───── Material supplied

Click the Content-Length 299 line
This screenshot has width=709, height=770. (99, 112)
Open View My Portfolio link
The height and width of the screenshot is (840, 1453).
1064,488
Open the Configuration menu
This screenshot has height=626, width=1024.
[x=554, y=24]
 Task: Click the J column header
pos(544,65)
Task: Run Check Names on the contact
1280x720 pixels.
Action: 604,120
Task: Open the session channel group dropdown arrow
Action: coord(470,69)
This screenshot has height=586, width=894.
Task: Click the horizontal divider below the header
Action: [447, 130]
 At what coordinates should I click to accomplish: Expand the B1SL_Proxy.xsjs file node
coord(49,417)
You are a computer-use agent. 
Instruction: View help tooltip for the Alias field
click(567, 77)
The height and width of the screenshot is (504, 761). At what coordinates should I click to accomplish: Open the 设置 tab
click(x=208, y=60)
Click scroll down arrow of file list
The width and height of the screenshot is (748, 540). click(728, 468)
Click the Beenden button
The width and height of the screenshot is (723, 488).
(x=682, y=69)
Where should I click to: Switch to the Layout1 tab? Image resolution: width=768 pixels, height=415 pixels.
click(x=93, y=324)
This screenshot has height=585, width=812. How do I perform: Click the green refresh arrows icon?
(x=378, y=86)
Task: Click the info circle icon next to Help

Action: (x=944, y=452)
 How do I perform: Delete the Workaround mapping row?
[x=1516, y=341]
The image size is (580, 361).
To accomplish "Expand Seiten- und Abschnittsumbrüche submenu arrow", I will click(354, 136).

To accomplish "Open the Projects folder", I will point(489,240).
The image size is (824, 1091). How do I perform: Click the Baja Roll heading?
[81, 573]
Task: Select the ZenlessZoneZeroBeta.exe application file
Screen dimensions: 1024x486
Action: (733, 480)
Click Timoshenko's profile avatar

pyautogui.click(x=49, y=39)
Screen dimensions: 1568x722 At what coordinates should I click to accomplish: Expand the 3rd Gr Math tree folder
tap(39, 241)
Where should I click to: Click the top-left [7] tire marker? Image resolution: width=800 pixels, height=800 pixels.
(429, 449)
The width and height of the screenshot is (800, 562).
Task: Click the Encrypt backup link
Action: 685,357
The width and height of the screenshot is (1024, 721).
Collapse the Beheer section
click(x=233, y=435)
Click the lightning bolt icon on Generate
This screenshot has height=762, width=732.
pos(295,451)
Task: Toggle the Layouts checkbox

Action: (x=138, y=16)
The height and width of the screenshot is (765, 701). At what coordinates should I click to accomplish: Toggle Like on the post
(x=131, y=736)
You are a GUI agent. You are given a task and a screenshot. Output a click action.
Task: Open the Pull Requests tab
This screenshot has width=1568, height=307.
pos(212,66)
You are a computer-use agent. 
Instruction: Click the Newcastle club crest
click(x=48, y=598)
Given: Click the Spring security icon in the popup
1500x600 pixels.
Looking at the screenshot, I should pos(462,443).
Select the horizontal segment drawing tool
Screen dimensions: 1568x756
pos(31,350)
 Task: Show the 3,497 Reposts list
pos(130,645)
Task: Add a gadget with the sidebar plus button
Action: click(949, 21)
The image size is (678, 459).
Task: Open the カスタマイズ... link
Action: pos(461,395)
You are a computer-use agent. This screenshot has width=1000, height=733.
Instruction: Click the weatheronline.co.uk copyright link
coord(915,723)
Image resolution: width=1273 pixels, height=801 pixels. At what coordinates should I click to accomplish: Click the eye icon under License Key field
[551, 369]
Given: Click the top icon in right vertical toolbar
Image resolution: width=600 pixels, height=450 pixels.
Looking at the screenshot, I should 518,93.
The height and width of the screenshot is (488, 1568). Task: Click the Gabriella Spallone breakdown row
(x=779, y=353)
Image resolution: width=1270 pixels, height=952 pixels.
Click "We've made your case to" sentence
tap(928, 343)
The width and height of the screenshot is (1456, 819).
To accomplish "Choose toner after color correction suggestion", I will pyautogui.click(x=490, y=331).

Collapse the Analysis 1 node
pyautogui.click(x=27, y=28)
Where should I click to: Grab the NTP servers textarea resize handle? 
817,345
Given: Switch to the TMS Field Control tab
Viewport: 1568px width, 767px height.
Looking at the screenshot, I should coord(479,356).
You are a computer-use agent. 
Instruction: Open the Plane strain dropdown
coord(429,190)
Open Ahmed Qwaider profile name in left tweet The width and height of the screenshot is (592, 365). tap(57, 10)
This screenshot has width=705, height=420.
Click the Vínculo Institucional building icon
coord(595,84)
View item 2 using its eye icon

──────────

▶ _What to produce_: Look back at the entries above. Retype the line with "Where should I click to: Click", the line with "Given: Switch to the TMS Field Control tab", and all lines in between.

▶ _Result of the task_:
Where should I click to: Click the top-left [7] tire marker? Image resolution: width=800 pixels, height=800 pixels.
(429, 449)
The width and height of the screenshot is (800, 562).
Task: Click the Encrypt backup link
Action: 685,357
The width and height of the screenshot is (1024, 721).
Collapse the Beheer section
click(x=233, y=435)
Click the lightning bolt icon on Generate
This screenshot has height=762, width=732.
pos(295,451)
Task: Toggle the Layouts checkbox

Action: (x=138, y=16)
The height and width of the screenshot is (765, 701). At what coordinates should I click to accomplish: Toggle Like on the post
(x=131, y=736)
You are a GUI agent. You are given a task and a screenshot. Output a click action.
Task: Open the Pull Requests tab
This screenshot has width=1568, height=307.
pos(212,66)
You are a computer-use agent. 
Instruction: Click the Newcastle club crest
click(x=48, y=598)
Given: Click the Spring security icon in the popup
1500x600 pixels.
Looking at the screenshot, I should pos(462,443).
Select the horizontal segment drawing tool
Screen dimensions: 1568x756
pos(31,350)
 Task: Show the 3,497 Reposts list
pos(130,645)
Task: Add a gadget with the sidebar plus button
Action: click(949, 21)
The image size is (678, 459).
Task: Open the カスタマイズ... link
Action: pos(461,395)
You are a computer-use agent. This screenshot has width=1000, height=733.
Instruction: Click the weatheronline.co.uk copyright link
coord(915,723)
Image resolution: width=1273 pixels, height=801 pixels. At what coordinates should I click to accomplish: Click the eye icon under License Key field
[551, 369]
Given: Click the top icon in right vertical toolbar
Image resolution: width=600 pixels, height=450 pixels.
Looking at the screenshot, I should 518,93.
The height and width of the screenshot is (488, 1568). Task: Click the Gabriella Spallone breakdown row
(x=779, y=353)
Image resolution: width=1270 pixels, height=952 pixels.
Click "We've made your case to" sentence
tap(928, 343)
The width and height of the screenshot is (1456, 819).
To accomplish "Choose toner after color correction suggestion", I will pyautogui.click(x=490, y=331).

Collapse the Analysis 1 node
pyautogui.click(x=27, y=28)
Where should I click to: Grab the NTP servers textarea resize handle? 
817,345
Given: Switch to the TMS Field Control tab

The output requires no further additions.